In this study, we examined the temporal effect of rezafungin compared with amphotericin B and micafungin dosed daily for 7 days, while rezafungin was administered three times (days 1, 3 and 6). Although dosed less frequently than amphotericin B and micafungin, rezafungin was significantly more efficacious in reducing fungal burden. The demonstrated superior activity of rezafungin compared with the other agents, even with less frequent dosing, reflects the clinical potential of rezafungin over current daily dosing regimens of approved echinocandins and can be attributed to its pharmacokinetic/pharmacodynamic profile. As seen with other antimicrobials that exhibit concentration-dependent killing and a prolonged t½ (e.g. oritavancin), front-loaded dosing benefits rezafungin efficacy. Lakota et al. (2017) demonstrated that a single dose of rezafungin achieved efficacious drug exposures and greater efficacy than once daily and twice weekly regimens in a neutropenic mouse model of disseminated candidiasis. The time course of rezafungin concentrations (i.e. the shape of the AUC) was shown to be a determinant of its efficacy, which relates to the importance of achieving therapeutic drug exposure early in the course of therapy. The pharmacokinetics/pharmacodynamics of rezafungin may also play a role against resistance development, as suggested by the mutant prevention concentration (MPC) concept which calls for antifungal dosing above the MPC to inhibit growth of potentially resistant isolates.

In our recent evaluation of the antifungal susceptibility of C. auris, 16 clinical isolates were tested against rezafungin and comparators, including currently available echinocandins, azole antifungals and amphotericin B. Eight of the 16 isolates possessed susceptibility profiles that for other Candida spp. would be characterized as resistant to at least three of the antifungal agents tested. These in vitro data showed that rezafungin possesses potent antifungal activity against a large panel of C. auris strains, including isolates that are resistant to other antifungal drugs, such as fluconazole and amphotericin B. Moreover, this study demonstrates that rezafungin possesses potent in vivo efficacy against C. auris. Further studies evaluating the efficacy of this novel antifungal against different strains of C. auris is recommended to rule out strain-specific findings.

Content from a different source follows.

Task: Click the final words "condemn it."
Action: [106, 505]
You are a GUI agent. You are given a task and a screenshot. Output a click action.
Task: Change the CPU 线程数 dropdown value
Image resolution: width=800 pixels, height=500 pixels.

Our findings are in agreement with recent studies that showed rezafungin possesses potent in vivo activity against Candida albicans and Aspergillus fumigatus in neutropenic mouse models of disseminated infection.,, These results collectively indicate the broad-spectrum in vivo activity of rezafungin against multiple fungal species and support further development of rezafungin for the treatment of C. auris infections.

Funding

This work was supported by Cidara Therapeutics, Inc.

Transparency declarations

M. A. G. has served as a consultant for Cidara Therapeutics, Inc. All other authors: none to declare.